## EXERCISE INSTRUCTIONS
Before answering, work out how many lines below contain the string "chat"; the reply is that number alone.

## SOURCE DATA
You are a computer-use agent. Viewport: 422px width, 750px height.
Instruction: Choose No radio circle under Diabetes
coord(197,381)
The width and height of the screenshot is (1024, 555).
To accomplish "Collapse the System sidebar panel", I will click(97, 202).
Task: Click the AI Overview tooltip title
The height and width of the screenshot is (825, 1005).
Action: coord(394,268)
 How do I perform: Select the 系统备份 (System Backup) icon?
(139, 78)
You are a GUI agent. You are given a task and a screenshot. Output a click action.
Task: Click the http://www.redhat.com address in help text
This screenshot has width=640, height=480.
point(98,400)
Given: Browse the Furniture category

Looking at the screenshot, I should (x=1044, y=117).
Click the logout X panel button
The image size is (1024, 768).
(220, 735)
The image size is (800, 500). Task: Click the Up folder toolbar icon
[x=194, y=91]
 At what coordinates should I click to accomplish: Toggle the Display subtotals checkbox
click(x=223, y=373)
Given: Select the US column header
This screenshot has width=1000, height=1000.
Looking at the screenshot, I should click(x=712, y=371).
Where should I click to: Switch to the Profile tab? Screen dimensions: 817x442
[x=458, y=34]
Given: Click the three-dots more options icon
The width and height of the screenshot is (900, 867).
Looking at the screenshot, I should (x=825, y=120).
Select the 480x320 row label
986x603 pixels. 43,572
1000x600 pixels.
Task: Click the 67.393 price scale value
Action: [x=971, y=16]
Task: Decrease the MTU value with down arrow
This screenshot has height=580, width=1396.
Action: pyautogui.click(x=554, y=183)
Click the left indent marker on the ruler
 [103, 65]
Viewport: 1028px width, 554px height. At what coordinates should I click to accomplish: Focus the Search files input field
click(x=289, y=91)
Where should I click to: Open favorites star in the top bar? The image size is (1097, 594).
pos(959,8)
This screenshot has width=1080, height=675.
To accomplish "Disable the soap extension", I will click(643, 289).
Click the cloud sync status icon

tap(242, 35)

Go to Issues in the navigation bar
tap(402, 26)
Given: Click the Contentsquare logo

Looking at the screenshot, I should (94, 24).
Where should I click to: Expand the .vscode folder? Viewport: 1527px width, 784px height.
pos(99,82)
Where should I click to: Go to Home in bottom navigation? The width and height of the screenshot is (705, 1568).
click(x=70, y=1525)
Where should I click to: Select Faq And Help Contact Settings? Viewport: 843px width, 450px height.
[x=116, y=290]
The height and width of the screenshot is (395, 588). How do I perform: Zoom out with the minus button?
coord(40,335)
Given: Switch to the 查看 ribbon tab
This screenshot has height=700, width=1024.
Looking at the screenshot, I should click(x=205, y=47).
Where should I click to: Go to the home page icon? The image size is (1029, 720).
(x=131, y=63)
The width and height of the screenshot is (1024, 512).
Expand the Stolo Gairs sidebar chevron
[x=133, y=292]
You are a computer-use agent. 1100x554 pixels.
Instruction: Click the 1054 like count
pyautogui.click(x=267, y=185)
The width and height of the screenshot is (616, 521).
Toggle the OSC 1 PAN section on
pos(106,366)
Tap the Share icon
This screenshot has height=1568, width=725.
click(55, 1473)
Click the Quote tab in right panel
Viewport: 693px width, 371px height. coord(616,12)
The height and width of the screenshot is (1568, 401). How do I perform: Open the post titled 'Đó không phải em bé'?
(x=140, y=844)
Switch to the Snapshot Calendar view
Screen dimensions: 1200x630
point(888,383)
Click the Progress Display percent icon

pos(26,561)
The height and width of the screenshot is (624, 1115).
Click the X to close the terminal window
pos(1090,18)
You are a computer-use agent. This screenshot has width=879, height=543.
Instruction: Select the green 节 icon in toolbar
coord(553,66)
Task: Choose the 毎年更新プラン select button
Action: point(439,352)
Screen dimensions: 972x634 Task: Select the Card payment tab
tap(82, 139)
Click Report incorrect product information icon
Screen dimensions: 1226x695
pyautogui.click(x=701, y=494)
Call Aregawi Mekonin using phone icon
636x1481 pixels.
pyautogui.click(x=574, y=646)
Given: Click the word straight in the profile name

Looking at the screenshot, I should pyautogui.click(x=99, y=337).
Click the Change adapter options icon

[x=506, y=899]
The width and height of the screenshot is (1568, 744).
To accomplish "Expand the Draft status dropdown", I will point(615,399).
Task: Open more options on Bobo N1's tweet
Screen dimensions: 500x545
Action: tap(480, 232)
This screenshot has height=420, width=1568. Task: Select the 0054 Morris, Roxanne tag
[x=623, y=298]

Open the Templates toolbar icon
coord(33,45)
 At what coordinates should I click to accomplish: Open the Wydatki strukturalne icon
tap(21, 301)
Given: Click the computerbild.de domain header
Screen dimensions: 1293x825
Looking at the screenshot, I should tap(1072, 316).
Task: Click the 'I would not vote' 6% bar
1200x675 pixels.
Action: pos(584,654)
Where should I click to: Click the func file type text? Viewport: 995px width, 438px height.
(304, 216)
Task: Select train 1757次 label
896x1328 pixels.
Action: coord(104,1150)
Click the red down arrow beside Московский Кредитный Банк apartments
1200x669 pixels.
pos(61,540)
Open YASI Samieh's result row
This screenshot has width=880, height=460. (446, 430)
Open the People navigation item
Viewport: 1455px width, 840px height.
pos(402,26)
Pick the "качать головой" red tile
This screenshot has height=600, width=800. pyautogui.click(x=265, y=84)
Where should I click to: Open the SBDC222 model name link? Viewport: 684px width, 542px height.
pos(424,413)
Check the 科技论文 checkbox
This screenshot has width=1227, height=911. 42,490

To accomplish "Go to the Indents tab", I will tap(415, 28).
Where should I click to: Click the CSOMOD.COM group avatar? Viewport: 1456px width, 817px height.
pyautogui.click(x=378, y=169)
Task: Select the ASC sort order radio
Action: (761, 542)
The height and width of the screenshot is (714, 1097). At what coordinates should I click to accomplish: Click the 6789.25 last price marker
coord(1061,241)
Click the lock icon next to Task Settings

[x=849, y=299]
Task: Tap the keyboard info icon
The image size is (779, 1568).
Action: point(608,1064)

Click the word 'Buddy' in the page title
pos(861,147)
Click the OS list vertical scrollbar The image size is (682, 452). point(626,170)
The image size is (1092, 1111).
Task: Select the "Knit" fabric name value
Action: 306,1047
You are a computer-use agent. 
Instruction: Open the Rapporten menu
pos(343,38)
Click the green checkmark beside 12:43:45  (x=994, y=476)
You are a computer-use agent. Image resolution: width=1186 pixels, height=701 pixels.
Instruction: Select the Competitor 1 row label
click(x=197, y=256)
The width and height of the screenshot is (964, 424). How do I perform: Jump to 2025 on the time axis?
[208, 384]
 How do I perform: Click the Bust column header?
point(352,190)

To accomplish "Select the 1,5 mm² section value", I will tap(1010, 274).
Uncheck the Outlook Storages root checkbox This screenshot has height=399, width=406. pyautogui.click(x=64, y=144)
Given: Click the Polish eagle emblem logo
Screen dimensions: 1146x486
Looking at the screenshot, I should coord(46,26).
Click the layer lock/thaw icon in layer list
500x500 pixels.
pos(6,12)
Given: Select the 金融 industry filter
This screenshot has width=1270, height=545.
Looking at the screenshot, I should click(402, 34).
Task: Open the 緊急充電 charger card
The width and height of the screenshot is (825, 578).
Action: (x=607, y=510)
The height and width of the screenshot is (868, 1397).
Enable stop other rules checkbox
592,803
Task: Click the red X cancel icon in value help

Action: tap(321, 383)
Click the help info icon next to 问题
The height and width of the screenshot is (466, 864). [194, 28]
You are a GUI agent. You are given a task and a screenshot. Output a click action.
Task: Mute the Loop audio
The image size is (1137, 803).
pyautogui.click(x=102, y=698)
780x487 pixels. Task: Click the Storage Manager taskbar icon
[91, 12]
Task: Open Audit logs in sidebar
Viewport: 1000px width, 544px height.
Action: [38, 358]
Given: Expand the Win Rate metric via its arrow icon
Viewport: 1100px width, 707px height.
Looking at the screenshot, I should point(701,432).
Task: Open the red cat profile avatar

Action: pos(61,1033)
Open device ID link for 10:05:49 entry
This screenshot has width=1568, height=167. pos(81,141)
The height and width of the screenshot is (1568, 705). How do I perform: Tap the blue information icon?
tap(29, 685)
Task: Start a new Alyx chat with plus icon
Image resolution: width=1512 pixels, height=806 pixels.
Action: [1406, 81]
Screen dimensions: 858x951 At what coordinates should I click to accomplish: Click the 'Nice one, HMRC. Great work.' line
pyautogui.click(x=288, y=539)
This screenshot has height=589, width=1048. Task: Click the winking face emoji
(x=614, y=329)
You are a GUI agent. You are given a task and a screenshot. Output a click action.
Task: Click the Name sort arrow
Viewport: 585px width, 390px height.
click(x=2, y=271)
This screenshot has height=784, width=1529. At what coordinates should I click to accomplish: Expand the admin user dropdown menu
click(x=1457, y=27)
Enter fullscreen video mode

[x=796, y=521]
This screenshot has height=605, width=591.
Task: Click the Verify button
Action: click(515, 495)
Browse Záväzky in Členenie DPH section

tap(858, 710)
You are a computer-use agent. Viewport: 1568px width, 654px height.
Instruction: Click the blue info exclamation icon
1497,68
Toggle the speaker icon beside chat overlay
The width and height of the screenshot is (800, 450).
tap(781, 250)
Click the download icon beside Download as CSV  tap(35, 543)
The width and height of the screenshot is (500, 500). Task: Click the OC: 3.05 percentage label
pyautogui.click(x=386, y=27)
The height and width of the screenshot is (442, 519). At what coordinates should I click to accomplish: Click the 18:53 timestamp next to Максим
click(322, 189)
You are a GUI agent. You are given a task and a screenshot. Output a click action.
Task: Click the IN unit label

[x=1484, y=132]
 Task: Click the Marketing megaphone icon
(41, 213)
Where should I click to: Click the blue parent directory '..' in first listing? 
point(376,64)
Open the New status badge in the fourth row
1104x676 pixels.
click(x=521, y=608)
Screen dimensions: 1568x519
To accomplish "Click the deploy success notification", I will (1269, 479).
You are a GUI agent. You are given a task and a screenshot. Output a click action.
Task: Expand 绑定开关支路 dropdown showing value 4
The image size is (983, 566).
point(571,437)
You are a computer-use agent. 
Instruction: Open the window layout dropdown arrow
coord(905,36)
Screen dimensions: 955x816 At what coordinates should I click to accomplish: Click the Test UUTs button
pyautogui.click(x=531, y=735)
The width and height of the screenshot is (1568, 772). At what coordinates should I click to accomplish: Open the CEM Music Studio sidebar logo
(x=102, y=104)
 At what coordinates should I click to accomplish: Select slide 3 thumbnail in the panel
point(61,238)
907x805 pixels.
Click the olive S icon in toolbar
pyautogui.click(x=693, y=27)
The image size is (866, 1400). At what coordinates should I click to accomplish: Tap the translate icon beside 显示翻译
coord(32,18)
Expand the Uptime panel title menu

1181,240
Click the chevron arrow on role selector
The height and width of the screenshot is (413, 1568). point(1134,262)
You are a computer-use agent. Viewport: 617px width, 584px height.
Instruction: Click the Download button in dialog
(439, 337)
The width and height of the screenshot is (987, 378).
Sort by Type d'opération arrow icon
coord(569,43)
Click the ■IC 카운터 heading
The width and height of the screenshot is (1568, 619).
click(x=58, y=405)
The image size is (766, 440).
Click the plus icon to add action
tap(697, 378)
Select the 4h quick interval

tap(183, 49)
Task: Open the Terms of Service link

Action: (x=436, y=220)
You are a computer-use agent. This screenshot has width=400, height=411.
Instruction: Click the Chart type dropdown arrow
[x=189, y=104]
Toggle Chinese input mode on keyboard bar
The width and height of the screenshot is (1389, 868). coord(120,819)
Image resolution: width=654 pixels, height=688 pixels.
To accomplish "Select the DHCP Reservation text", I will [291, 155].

## COMPLETED EXERCISE
2